These findings are important as with the increasing use of beta-blockers and device-based therapies, the rate of sudden cardiac death is decreasing in contemporary HF patients.10, 11 As HF patients are living longer, they are more likely to die from progressive HF, especially after hospitalization due to acute decompensation. Therefore, reducing death due to progressive HF will be an important target to reduce cause-specific deaths in patients with advanced systolic HF. Findings from the MERIT-HF trial suggest the metoprolol succinate, extended release, a beta-1 selective blocker reduced mortality regardless of baseline SBP.12 No such data was provided on the effect of bisoprolol, another beta-1 selective blocker, approved for use in HF.13 A post hoc analysis of the COPERNICUS trial suggested that patients with the lower SBP groups were at higher risk of events, and that carvedilol, the only non-selective beta-blocker approved for use in HF, have similar effect regardless of baseline SBP.7 However, nearly one-third of patients in that study had SBP <116 mm Hg and carvedilol had no significant effect on all-cause mortality or the combined end points of death or HF mortality in those patients.7
Several limitations of our study need to be acknowledged. The findings reported here are based on post hoc analysis of a trial that was prematurely stopped by the data safety monitoring board because of the “totality of evidence regarding the usefulness of beta-blocker treatment derived from BEST and other studies”.3 However, at the time of stopping, although bucindolol significantly reduced cardiovascular mortality (P=0.04), its effect on all-cause mortality did not achieve statistical significance (P=0.10).3 Although, like carvedilol, bucindolol is also a non-selective beta-blocker, unlike carvedilol, it has no alpha-blocking and anti-oxidant properties.14, 15 Further, bucindolol is also distinguished by both partial and inverse agonist activities.15 Therefore, findings of the current study based on bucindolol should be interpreted with caution when applying to HF patients receiving other approved beta-adrenergic blockers, such as carvedilol.

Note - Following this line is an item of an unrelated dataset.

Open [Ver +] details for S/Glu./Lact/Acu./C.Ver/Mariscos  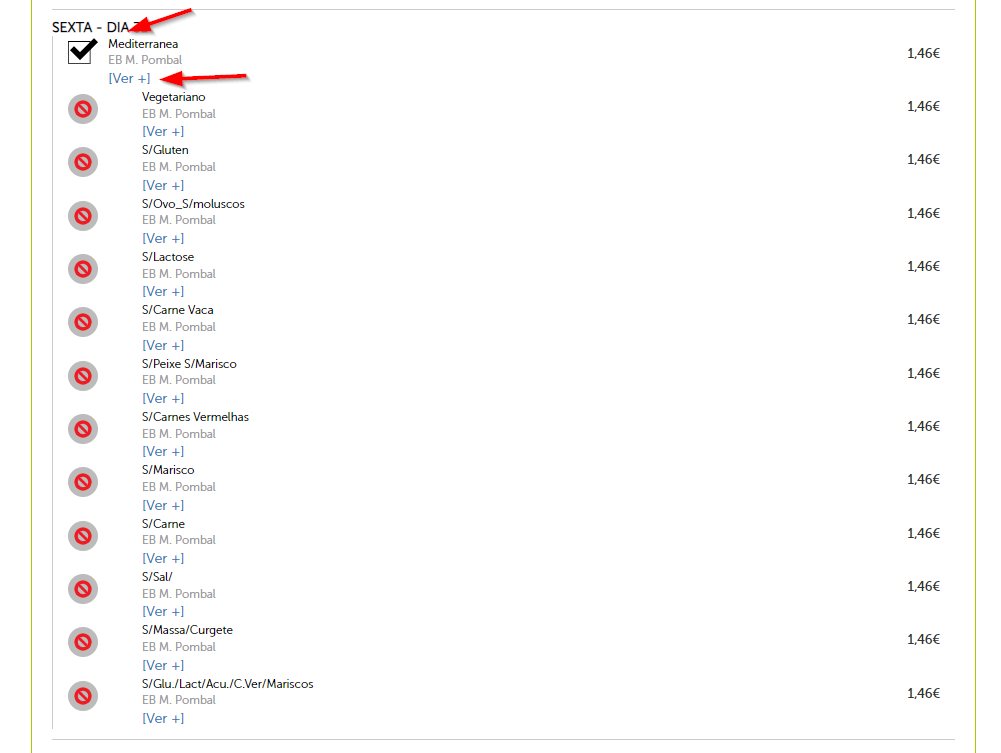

In conclusion, in patients with advanced systolic HF, although bucindolol significantly reduced HF hospitalization regardless of baseline SBP, it reduced all-cause mortality only in those with SBP >120 mm Hg, not in those with SBP ≤120 mm Hg. Future studies are needed to clarify the outcomes in HF patients with lower SBP who are using approved beta-blockers.
Acknowledgement
The Beta-Blocker Evaluation of Survival Trial (BEST) is conducted and supported by the NHLBI in collaboration with the BEST Study Investigators. This manuscript was prepared using a limited access dataset obtained from the NHLBI and does not necessarily reflect the opinions or views of the BEST or the NHLBI.
Funding sources
Dr. White holds the Carolyn and Richard J. Renaud Research Chair in Heart Failure of the Montreal Heart Institute. Dr. Ahmed is supported by grants (R01-HL085561 and R01-HL097047) from the National Heart, Lung, and Blood Institute (NHLBI), Bethesda, Maryland and a generous gift from Ms. Jean B. Morris of Birmingham, Alabama.
Footnotes
Disclosures
None.
References
- 1.Desai RV, Banach M, Ahmed MI, Mujib M, Aban I, Love TE, White M, Fonarow G, Deedwania P, Aronow WS, Ahmed A. Impact of baseline systolic blood pressure on long-term outcomes in patients with advanced chronic systolic heart failure (insights from the best trial) Am J Cardiol. 2010;106:221–227. doi: 10.1016/j.amjcard.2010.02.032. [DOI] [PMC free article] [PubMed] [Google Scholar]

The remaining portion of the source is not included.